The point of ChatML is to give the model an unambiguous structure for who said what. Without role markers, a model cannot reliably tell the system instruction from the user's question or its own previous answers. The special tokens are part of the tokenizer's vocabulary, so they are single tokens the model learns to recognize as turn boundaries — not ordinary text it might generate by accident. When you call a chat API, the server applies a template like this for you; you only need the raw form when you are using a base completion endpoint, debugging a tokenizer, or building prompts for a local model that expects ChatML directly.

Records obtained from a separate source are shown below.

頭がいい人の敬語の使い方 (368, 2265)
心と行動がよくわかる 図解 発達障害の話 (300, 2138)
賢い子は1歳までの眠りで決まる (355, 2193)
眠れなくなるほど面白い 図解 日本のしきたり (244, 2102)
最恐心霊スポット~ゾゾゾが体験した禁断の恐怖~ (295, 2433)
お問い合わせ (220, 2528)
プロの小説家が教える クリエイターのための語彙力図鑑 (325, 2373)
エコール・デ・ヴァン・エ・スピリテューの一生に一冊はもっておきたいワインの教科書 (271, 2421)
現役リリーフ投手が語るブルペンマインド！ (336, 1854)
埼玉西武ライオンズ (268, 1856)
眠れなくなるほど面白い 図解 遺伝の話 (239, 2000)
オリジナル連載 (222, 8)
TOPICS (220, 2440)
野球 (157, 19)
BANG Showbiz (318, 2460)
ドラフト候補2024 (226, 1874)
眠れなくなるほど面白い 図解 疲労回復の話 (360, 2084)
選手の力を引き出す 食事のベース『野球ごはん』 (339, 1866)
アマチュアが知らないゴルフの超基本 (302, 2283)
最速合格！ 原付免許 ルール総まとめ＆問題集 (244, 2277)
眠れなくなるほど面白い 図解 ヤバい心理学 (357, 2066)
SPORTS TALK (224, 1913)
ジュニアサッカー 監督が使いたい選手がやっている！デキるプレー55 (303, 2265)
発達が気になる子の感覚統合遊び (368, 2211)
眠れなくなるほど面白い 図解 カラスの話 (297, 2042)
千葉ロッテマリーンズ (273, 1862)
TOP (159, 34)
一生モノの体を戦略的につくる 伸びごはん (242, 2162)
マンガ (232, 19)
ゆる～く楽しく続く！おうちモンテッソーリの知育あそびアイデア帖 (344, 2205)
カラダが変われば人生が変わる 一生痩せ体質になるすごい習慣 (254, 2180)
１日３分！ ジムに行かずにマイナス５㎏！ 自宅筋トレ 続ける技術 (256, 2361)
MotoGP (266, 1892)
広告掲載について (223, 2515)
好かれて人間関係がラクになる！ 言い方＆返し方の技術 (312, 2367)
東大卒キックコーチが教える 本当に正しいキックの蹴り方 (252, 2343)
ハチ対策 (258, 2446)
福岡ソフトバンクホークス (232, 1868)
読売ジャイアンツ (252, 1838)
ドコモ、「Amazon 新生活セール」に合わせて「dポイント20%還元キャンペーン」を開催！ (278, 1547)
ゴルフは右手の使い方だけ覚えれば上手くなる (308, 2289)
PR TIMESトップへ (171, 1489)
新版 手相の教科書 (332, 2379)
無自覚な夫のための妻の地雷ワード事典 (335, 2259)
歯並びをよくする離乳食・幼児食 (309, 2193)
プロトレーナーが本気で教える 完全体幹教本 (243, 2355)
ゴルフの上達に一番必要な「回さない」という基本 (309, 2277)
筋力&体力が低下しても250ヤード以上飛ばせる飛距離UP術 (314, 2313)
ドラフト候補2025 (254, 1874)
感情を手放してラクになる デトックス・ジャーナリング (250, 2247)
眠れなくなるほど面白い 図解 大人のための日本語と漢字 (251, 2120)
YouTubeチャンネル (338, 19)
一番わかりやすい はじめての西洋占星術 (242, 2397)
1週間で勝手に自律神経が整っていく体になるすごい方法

Different model families use different templates — Llama 3 uses its own header tokens, Mistral uses [INST] blocks, Gemma uses <start_of_turn> — so ChatML is one convention among several, not a universal standard. Always check which template your specific model was trained with; sending ChatML to a model that expects a different format degrades quality. This formatter produces canonical ChatML, which is correct for ChatML-trained models and a useful reference for understanding how chat templates work in general.

Common use cases

  • Raw completion endpoints. Format a conversation by hand when you are calling a base completion API rather than a chat endpoint.
  • Local model prompting. Build correctly tagged prompts for a ChatML-trained model running in llama.cpp or similar.
  • Debugging templates. See exactly what the special tokens look like to diagnose a misbehaving chat pipeline.
  • Building few-shot prompts. Assemble a multi-turn example block in the precise format the model was trained on.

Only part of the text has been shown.